Excerpted records –
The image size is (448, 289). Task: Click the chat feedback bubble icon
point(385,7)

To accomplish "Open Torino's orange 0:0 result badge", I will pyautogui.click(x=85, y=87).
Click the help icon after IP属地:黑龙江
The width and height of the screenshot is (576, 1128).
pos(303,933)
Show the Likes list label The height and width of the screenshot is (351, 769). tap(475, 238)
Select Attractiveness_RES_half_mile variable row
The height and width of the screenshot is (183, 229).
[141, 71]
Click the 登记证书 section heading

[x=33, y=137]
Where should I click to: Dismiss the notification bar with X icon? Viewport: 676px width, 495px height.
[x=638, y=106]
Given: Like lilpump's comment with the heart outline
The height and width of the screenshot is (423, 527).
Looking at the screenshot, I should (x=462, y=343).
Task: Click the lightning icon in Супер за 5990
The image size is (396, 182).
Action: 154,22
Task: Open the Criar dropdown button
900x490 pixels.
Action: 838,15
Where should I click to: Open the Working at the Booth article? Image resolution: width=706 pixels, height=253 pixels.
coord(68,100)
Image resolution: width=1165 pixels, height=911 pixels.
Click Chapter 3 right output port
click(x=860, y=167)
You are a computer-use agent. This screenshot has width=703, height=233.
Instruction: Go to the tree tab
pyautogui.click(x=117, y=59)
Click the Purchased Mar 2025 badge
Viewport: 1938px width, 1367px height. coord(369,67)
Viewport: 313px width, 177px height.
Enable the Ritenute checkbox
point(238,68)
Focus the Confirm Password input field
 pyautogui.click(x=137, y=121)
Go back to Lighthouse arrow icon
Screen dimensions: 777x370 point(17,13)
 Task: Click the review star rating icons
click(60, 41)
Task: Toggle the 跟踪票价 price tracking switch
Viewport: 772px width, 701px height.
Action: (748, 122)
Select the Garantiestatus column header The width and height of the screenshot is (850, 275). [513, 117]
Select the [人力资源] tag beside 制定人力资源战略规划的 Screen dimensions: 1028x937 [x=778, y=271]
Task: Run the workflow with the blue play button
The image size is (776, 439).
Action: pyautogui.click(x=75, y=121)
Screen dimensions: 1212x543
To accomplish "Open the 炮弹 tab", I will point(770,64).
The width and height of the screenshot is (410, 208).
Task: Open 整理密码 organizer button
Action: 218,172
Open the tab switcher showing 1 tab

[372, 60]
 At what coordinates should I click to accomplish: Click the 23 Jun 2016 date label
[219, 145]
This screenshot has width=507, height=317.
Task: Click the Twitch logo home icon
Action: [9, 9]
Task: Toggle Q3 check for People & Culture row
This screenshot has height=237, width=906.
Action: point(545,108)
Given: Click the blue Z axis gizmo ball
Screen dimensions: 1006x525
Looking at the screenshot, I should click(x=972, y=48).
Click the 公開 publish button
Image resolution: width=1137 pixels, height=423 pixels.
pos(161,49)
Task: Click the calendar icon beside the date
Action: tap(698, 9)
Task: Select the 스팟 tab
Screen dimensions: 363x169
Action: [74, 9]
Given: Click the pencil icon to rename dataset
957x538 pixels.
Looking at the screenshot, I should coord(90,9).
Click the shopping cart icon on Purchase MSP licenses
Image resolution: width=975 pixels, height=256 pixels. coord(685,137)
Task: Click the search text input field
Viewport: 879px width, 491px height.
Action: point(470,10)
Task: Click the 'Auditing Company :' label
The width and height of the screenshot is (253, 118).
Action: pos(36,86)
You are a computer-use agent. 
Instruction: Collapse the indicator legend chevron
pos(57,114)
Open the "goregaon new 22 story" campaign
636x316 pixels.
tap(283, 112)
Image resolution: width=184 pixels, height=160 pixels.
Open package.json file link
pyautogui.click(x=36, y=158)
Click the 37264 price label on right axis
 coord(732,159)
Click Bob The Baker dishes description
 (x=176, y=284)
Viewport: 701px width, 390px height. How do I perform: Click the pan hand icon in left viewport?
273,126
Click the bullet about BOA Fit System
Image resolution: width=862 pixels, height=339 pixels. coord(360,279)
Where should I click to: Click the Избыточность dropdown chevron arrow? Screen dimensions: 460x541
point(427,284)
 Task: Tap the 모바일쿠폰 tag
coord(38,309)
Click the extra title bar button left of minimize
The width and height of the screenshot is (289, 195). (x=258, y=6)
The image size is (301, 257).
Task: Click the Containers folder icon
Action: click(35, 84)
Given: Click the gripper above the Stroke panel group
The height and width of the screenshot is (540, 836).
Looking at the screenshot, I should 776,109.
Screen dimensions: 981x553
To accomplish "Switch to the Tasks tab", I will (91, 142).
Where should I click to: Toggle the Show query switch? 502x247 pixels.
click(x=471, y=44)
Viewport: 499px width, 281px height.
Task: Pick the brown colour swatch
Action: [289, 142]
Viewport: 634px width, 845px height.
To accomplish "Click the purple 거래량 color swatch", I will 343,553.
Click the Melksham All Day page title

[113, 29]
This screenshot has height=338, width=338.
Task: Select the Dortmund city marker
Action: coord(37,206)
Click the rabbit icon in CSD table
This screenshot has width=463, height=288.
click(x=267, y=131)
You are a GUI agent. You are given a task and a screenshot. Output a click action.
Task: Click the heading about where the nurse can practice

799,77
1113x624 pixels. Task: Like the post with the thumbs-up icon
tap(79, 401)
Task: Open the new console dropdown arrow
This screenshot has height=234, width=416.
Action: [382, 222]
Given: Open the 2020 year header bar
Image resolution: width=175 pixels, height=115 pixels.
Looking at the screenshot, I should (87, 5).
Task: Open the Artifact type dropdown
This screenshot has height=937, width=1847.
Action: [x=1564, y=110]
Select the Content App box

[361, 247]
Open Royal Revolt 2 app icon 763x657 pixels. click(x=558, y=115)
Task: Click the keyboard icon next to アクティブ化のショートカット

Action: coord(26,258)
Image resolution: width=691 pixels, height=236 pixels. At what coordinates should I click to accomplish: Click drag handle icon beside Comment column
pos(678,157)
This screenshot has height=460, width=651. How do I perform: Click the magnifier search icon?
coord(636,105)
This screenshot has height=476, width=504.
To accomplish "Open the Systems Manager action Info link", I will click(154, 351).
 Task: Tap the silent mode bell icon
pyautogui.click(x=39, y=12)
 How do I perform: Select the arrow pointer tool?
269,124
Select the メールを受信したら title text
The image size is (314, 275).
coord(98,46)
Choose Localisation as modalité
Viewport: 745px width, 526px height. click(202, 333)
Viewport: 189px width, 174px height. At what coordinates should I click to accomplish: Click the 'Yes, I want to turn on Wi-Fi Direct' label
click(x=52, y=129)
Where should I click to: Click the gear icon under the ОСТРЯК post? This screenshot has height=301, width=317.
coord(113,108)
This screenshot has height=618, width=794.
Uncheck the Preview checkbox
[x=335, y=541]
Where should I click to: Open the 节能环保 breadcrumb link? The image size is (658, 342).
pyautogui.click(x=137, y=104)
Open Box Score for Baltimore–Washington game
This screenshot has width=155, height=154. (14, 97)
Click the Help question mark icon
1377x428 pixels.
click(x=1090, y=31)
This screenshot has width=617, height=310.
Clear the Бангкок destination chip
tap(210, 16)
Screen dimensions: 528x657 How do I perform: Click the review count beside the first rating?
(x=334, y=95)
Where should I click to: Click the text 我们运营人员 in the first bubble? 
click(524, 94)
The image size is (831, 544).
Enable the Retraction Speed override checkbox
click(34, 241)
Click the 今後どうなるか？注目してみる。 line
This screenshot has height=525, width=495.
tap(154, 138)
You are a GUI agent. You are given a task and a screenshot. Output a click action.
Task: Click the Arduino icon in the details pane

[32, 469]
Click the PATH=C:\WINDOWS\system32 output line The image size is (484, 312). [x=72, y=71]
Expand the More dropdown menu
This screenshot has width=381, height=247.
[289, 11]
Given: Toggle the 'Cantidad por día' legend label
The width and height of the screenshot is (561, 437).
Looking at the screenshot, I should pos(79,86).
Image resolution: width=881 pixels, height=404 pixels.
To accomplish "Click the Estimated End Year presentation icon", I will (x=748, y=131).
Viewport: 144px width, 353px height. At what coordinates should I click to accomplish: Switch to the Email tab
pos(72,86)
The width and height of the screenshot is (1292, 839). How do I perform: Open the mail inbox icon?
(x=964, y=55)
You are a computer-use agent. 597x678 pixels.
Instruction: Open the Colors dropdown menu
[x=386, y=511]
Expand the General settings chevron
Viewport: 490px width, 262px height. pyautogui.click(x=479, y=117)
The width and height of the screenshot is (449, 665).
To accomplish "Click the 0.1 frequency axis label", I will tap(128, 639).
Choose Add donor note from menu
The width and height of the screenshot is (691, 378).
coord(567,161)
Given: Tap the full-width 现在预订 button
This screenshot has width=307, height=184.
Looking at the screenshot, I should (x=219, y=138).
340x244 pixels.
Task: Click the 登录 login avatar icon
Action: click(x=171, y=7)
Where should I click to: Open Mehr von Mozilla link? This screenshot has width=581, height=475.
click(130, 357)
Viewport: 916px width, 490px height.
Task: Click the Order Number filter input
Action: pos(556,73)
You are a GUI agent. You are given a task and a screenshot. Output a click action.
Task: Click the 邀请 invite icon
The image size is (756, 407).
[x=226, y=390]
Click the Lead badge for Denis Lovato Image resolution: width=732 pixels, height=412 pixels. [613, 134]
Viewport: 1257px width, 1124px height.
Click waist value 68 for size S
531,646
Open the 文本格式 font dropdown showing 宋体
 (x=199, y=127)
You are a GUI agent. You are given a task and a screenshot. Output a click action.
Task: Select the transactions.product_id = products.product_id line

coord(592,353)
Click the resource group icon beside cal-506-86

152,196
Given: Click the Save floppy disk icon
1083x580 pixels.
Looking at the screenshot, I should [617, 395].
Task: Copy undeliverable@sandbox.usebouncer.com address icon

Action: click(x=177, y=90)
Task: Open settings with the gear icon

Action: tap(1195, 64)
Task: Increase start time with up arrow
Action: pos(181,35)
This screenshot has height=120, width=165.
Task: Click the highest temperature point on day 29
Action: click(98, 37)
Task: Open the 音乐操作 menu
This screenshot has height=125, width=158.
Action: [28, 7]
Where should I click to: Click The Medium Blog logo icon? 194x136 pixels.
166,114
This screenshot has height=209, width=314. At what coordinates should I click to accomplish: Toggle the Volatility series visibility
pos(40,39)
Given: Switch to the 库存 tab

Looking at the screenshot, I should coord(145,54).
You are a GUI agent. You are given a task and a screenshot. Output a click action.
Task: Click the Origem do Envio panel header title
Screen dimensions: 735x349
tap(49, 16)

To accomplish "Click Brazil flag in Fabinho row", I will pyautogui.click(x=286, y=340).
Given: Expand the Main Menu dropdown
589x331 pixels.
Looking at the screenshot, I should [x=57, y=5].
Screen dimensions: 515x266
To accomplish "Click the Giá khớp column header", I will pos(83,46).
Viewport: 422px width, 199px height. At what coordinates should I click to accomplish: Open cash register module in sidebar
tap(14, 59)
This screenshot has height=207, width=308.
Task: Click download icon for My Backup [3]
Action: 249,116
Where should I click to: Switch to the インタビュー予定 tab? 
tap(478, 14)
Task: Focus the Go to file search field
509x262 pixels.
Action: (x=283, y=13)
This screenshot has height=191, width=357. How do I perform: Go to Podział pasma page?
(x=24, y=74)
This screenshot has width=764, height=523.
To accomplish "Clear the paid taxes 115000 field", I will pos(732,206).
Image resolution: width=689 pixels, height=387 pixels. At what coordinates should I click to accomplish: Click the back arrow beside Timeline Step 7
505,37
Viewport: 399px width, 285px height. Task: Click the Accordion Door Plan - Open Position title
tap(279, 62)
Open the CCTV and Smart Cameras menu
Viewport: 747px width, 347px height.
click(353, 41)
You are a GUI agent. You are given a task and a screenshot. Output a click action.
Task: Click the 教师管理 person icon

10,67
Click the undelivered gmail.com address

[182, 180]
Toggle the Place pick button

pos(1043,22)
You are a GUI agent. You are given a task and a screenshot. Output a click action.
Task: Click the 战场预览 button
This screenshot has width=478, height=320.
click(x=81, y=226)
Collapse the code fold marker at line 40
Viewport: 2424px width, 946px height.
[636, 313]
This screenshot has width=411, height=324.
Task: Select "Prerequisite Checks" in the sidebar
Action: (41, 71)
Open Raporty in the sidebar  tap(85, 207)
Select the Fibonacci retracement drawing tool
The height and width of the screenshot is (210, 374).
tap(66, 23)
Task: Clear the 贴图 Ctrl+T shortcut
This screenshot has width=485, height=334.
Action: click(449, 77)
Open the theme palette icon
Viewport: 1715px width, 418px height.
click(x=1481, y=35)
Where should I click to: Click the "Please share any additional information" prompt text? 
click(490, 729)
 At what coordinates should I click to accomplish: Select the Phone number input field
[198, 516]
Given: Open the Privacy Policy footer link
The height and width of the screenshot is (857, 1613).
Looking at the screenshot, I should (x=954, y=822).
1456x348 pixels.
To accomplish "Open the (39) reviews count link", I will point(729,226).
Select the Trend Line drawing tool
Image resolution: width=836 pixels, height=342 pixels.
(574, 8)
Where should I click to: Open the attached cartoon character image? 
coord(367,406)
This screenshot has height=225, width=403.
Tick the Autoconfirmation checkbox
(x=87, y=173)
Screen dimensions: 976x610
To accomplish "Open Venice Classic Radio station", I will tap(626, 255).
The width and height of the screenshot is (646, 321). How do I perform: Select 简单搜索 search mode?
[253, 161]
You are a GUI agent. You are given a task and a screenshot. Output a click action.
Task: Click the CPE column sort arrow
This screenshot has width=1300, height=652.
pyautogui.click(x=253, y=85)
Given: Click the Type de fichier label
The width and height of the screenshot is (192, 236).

What is being asked – If a line in the records above has the word "panel", copy it.

Reply –
Given: Click the gripper above the Stroke panel group
Task: Click the Origem do Envio panel header title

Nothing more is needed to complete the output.